I ran into a good saleswoman... and suddenly, I was sitting with my left hand on her lap, as she applied a henna tattoo. These are traditional for brides and members of the wedding party, and was one of the crafts being demonstrated at Dakshina Chitra. (You could also make paper puppets or watch a demo of glass blowing or do Parrot Readings - which I'm sorry that we skipped - I will never know if the parrot chooses the card or actually reads it - or have tender coconut juice - a woman takes a giant machete, lops off the top of a green coconut, sticks a straw into it, and you drink the juice up - and this I did do - the juice is supposed to be really good for you.)

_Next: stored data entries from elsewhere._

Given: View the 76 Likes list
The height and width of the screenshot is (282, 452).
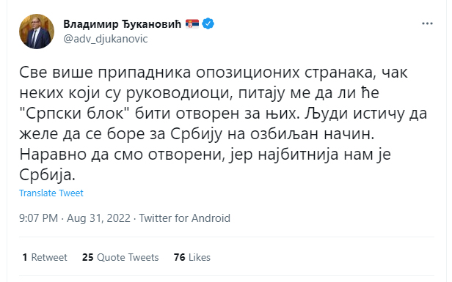Looking at the screenshot, I should pos(192,257).
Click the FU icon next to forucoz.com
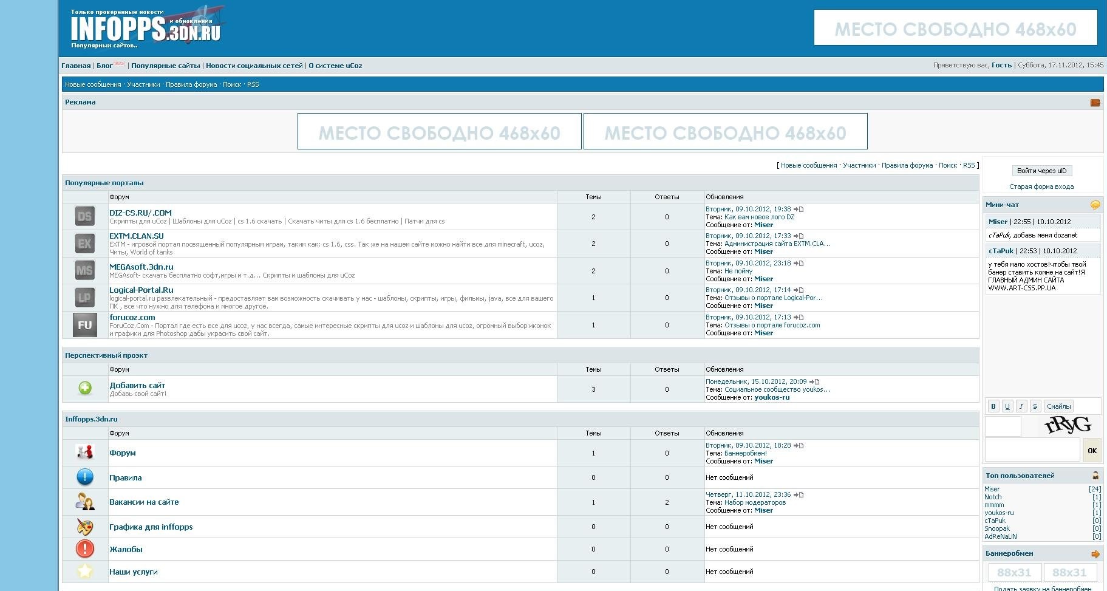 (85, 325)
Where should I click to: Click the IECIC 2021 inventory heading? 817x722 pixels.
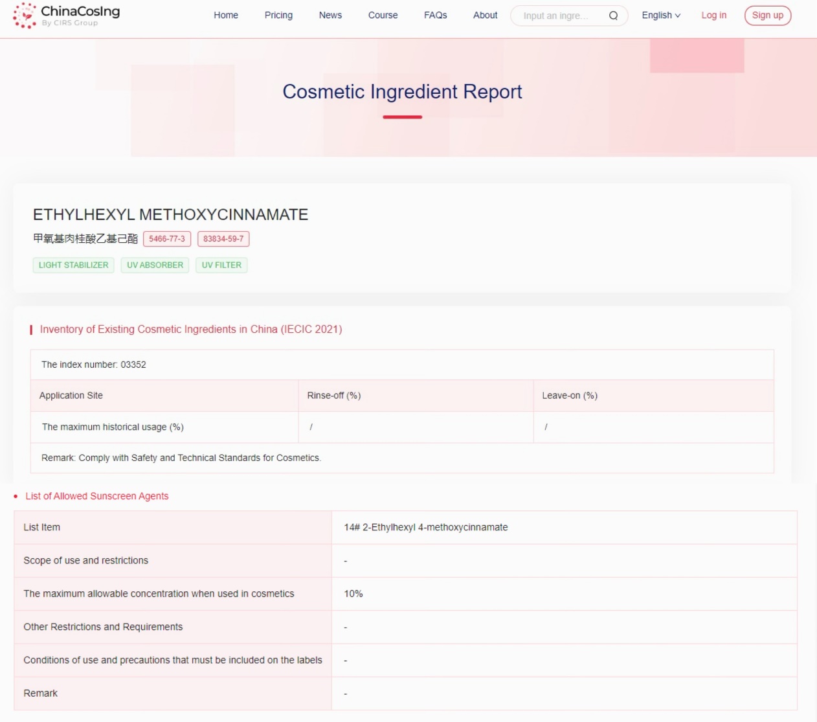191,330
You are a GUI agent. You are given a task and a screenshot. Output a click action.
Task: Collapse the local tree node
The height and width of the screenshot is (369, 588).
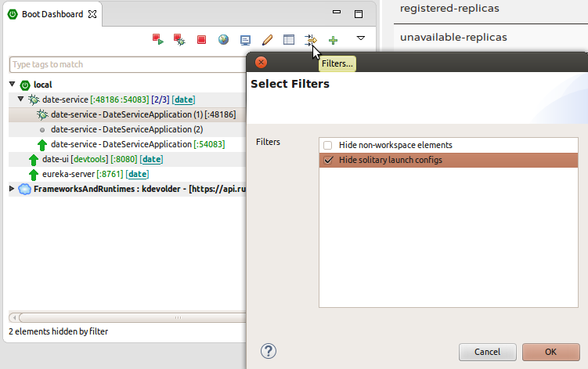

The henna is squeezed out of a triangular-shaped tube, similar to the icing used in cake decorating, and is about the same consistency. (She used a brand called Raja's Gold - you can see a tube of it on the right in the picture below.) It has a good aroma - a bit medicinal and a bit clean. The surprising part, even before you see the finished result, is that the ink is applied quite thickly, it is a dark brown color, and the longer she works, the more I thought - eek, this is a really big tattoo. (At least I didn't mistakenly go for her first offer of 100 rupees for the entire arm.) She was very adept at her skill and did the entire work freehand, while smiling and occasionally patting me on the knee, as I began to have buyer's remorse.
Here's a picture of the beginning of the tattoo. At this point, I thought - this is fun and something different, and I've always wanted to try a henna tattoo. And I had downgraded to the 50 rupee version, so I was expecting something small and not too surprising.
But this is one of those experiences that is hard to bail from midstream. And once she finished, I was to wait one hour before washing off the ink; during this time, the henna sinks into your skin, turns a dark turmeric color, and begins to tingle and eventually dry and begin to crack off. During this time, which my husband timed, I debated being a complete coward and going to the restroom to wash it off ASAP. Repeatedly. About halfway through the drying period, I thought of what my best friend at home would say if she could hear me whining. (My two biggest concerns: that I would offend Indians by engaging in a ritual not of my culture and that my workplace would not appreciate a tattoo across my palm and halfway up my forearm.) Then, I could hear her saying: "Janet, w--- the f--- does it matter what people think? Do you like it?" And I thought, yep, she's right, even if I was channeling her from several continents away.
Now, the truly shocking picture, it turns out, I do not have. Once I washed the ink off, scrubbing away at in a bathroom that had no soap or towels, I was shocked at how much of my skin is decorated. Also, that my palm and fingers, which are almost entirely covered with swirls and figures and may be a peacock-tail motif that grows from the peacock at the top of the arm, are very dark henna, while my arm is a much lighter shade. I needed to get used to it, and so, did not have a picture taken of the after shot. The truth is that I'm glad that I did it, glad that it is not permanent, and not one person at work noticed or commented, though I'm still surprised every time that I happen to look toward my hand. One thing is true: you will never forget your left from your right with a henna tattoo. Otherwise, so easy to do; it is very hard to be constantly aware of which hand you are using to hand over money or a piece of paper or a package. (And that whole left-hand, unclean thing: very confusing. The vegetable man would not take money from me when I handed it toward him with my left hand, and waited until I put it down on the counter to pick up; but at the concert Saturday, the woman in front of me was handing pastries out to her family with her left hand.) More observation is called for, but until the tattoo fades - in about a week to two weeks - I will have a strong visual to remind me of my left from my right.